▶ **PROVIDED RECORDS**:
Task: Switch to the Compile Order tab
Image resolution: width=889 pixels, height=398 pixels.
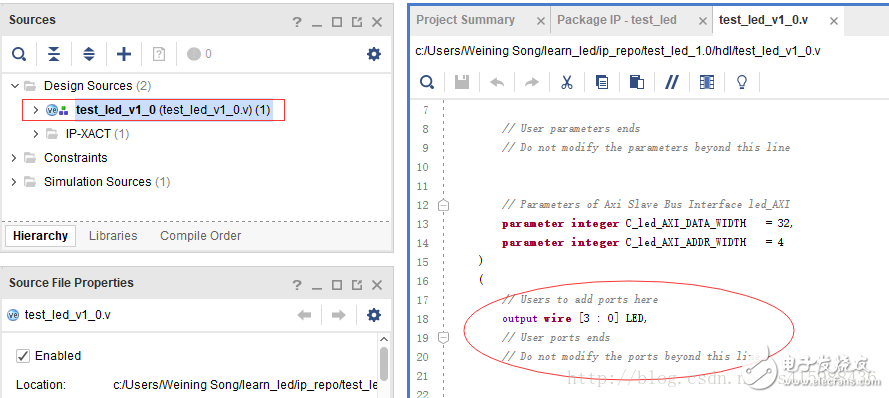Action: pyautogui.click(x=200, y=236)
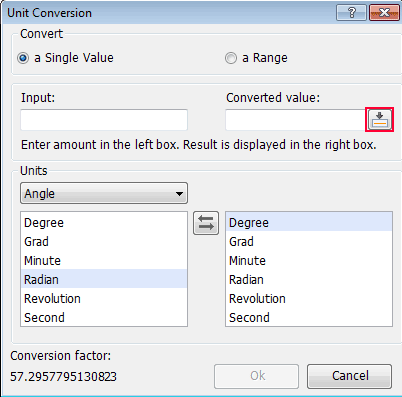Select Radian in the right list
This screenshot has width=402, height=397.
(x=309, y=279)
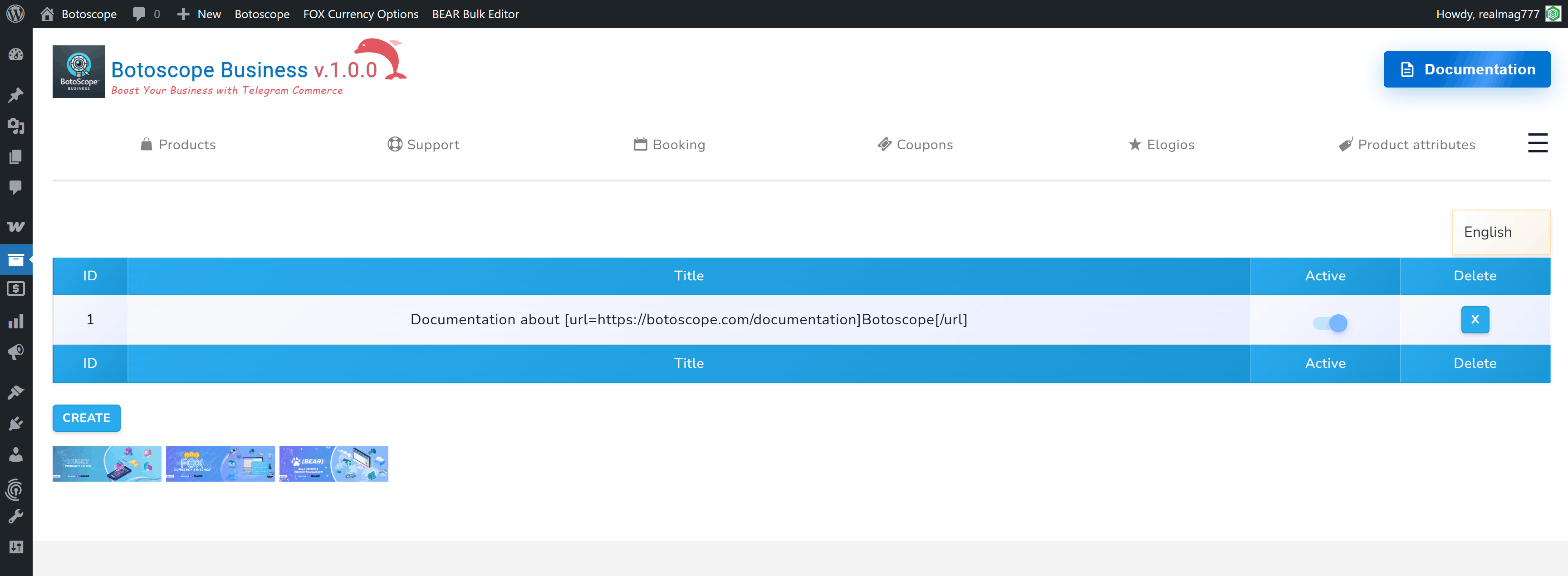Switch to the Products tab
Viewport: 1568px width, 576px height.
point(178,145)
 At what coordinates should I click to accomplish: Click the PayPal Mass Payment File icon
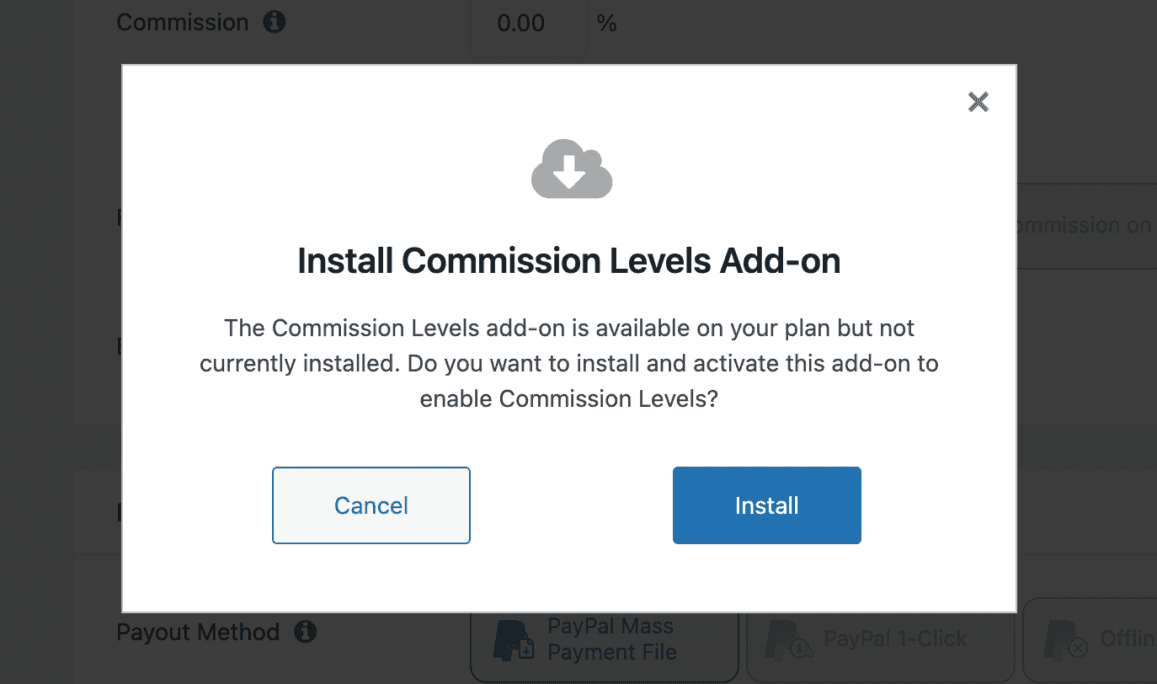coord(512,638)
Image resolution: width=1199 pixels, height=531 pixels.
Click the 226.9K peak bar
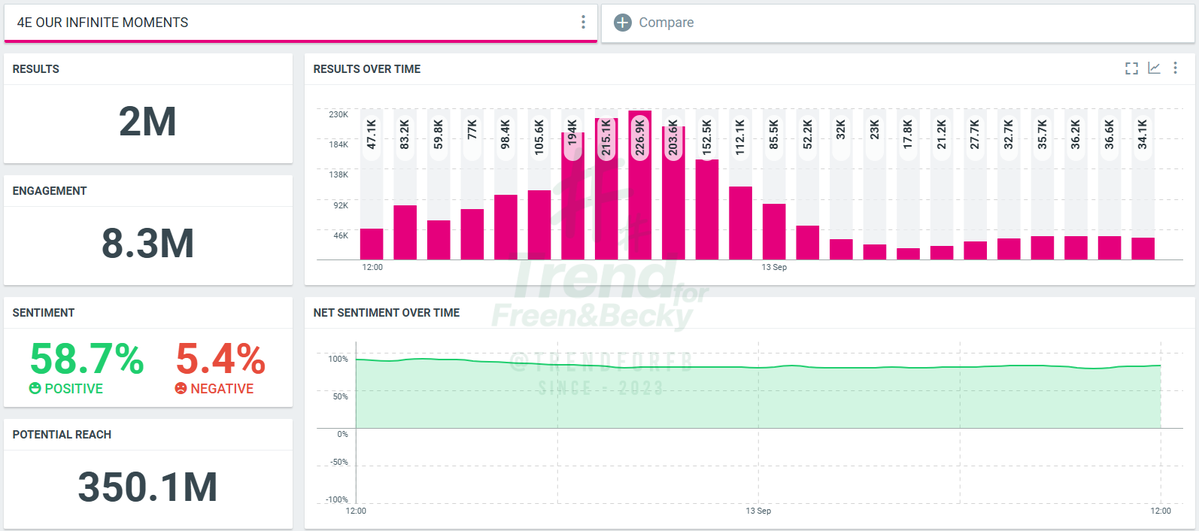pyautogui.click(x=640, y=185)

▶ **EXERCISE AIM**: Rewrite all the entries above, swapping "Image resolution" for "Screenshot size" and changing nothing else. Leave the pictures out.

▶ **RESULT FOR THIS EXERCISE**:
Task: Switch to the Compile Order tab
Screenshot size: width=889 pixels, height=398 pixels.
Action: pyautogui.click(x=200, y=236)
Select Radian in the right list
This screenshot has width=402, height=397.
(x=309, y=279)
Switch to the Products tab
Viewport: 1568px width, 576px height.
point(178,145)
 At what coordinates should I click to accomplish: Click the PayPal Mass Payment File icon
coord(512,638)
Screenshot size: width=1199 pixels, height=531 pixels.
Click the 226.9K peak bar
pyautogui.click(x=640, y=185)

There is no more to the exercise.